• [SET EXERCISE]:
Lay out the part of the material that opens with the line containing "The height and width of the screenshot is (258, 458)." and closes with the line containing "Action: point(75,73)" as a JSON list of strings, one string per line, omitting blank lines. Include nothing outside that part.
— start —
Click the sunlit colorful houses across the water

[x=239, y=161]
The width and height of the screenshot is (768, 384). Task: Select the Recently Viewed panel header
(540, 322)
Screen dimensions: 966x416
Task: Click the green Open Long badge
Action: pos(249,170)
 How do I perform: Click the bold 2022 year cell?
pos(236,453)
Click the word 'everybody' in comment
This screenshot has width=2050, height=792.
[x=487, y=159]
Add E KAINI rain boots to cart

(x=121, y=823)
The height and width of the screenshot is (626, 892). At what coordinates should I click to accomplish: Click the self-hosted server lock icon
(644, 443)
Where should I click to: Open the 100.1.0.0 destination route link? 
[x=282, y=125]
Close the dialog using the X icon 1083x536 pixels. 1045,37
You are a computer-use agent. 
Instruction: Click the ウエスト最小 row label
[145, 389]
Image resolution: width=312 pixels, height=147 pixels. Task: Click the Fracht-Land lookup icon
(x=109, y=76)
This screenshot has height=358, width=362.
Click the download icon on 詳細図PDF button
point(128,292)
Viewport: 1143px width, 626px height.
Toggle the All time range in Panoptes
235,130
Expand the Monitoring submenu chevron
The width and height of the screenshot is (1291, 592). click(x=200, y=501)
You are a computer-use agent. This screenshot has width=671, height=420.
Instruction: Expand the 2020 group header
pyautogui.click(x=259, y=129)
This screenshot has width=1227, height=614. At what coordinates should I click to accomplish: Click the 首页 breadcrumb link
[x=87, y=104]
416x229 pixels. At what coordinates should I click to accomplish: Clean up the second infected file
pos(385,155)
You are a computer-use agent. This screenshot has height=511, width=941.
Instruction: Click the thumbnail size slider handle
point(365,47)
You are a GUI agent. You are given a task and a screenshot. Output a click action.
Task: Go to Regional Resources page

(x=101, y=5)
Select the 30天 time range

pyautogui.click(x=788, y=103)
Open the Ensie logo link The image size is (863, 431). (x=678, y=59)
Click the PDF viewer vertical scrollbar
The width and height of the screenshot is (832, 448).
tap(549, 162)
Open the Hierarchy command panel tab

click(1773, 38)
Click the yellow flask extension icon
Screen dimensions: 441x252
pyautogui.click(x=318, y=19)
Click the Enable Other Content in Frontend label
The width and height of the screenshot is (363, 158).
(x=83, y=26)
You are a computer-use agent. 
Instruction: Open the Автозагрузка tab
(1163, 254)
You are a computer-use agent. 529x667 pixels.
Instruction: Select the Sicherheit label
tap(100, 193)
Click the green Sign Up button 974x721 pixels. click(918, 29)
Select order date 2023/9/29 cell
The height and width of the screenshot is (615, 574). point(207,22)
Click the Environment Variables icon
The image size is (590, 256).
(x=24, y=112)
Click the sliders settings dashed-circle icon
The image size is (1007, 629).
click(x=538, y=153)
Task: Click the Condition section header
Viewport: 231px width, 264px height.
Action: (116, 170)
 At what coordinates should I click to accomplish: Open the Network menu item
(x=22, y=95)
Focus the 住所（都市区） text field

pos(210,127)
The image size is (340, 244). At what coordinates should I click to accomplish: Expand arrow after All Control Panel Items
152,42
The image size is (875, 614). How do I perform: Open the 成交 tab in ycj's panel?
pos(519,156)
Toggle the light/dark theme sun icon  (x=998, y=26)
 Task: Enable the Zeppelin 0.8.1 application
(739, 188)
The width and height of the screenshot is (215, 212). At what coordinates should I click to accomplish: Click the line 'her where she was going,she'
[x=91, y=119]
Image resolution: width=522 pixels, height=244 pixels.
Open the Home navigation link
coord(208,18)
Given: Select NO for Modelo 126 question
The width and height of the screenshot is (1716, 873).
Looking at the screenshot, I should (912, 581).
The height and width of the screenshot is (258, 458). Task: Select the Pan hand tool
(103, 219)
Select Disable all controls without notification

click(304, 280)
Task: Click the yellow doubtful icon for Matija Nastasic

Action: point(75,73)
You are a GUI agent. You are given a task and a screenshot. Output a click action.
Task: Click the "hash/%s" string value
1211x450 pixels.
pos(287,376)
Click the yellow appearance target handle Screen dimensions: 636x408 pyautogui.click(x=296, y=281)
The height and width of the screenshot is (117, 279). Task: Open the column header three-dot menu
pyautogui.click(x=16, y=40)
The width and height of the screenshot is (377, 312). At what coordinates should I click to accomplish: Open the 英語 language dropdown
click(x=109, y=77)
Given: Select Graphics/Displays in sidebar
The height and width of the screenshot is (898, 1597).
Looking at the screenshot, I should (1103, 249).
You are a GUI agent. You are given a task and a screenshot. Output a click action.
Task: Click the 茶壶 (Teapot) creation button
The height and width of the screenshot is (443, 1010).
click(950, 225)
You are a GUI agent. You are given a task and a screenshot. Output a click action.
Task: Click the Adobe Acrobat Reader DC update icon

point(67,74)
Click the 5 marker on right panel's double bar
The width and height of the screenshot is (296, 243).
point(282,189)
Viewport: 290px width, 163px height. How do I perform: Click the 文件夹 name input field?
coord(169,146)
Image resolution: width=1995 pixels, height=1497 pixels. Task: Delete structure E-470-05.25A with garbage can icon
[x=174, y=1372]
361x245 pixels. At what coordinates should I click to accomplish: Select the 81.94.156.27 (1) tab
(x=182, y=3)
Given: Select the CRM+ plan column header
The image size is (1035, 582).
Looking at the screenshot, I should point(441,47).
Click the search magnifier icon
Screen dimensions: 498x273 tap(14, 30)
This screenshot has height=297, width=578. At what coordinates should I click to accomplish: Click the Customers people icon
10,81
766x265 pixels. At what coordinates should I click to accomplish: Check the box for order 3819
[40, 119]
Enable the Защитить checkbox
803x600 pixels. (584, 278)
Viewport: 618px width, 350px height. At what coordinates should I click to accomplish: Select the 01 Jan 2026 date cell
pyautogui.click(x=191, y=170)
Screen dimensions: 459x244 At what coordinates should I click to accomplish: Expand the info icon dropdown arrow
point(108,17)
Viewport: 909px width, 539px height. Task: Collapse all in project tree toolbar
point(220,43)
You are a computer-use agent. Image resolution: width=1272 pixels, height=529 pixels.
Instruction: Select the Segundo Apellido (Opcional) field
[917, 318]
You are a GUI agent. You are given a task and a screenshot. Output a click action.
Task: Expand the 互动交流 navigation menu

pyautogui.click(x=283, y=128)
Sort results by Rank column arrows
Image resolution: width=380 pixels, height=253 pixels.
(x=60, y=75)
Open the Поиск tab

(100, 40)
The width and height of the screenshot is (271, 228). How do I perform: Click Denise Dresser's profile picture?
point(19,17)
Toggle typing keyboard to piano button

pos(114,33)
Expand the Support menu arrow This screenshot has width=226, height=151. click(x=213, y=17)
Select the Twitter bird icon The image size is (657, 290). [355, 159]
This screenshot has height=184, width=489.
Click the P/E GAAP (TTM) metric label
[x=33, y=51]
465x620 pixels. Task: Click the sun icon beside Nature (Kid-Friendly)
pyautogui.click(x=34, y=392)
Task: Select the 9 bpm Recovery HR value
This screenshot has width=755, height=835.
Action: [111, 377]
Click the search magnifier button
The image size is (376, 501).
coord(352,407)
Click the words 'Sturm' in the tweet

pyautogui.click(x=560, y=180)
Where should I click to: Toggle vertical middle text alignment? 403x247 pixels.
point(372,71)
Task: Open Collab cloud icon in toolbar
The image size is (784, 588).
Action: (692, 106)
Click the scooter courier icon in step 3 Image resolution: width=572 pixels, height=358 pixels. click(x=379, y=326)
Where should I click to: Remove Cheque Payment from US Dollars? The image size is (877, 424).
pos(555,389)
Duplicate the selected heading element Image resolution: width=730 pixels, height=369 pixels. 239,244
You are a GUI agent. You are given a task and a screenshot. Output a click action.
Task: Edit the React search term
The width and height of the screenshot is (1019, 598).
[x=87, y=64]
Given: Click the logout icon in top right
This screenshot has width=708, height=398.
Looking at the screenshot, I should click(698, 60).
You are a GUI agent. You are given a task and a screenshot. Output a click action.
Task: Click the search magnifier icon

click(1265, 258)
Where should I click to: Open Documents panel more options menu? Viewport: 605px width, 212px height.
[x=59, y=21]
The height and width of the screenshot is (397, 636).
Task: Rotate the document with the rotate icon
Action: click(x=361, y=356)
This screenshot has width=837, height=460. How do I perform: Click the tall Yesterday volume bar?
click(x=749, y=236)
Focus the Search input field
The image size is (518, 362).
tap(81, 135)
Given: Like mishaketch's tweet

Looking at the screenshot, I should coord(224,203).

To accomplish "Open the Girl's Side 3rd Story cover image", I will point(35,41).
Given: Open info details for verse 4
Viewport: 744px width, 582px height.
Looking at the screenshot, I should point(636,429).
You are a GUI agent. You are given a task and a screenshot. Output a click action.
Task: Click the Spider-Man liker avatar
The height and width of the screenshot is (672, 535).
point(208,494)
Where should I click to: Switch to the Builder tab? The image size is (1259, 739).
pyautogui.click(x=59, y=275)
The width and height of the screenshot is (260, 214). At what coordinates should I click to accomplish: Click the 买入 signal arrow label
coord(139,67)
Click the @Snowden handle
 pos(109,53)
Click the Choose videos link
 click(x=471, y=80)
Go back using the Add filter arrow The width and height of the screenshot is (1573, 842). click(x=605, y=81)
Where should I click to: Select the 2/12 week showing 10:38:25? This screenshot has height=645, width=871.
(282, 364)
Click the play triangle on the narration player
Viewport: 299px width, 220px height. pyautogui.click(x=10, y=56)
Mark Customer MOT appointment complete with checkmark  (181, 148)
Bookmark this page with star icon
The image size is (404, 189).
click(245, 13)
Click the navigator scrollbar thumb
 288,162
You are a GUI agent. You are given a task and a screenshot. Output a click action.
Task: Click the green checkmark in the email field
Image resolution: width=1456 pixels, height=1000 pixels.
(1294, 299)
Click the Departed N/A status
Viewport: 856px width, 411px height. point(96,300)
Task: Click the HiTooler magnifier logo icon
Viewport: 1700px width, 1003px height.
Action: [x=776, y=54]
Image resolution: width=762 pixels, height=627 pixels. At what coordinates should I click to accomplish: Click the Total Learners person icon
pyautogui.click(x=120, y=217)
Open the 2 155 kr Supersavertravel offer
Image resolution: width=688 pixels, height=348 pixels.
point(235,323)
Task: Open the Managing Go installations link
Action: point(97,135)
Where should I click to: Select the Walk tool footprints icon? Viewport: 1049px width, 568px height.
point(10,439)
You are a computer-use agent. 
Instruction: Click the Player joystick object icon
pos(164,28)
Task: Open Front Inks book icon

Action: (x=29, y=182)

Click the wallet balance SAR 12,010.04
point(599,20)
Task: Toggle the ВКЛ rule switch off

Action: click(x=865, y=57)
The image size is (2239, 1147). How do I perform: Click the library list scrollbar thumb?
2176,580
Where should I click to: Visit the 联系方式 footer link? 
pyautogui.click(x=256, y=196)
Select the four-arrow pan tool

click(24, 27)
— end —
• [TASK RESPONSE]:
[
  "The height and width of the screenshot is (258, 458). Task: Select the Pan hand tool",
  "(103, 219)",
  "Select Disable all controls without notification",
  "click(304, 280)",
  "Task: Click the yellow doubtful icon for Matija Nastasic",
  "Action: point(75,73)"
]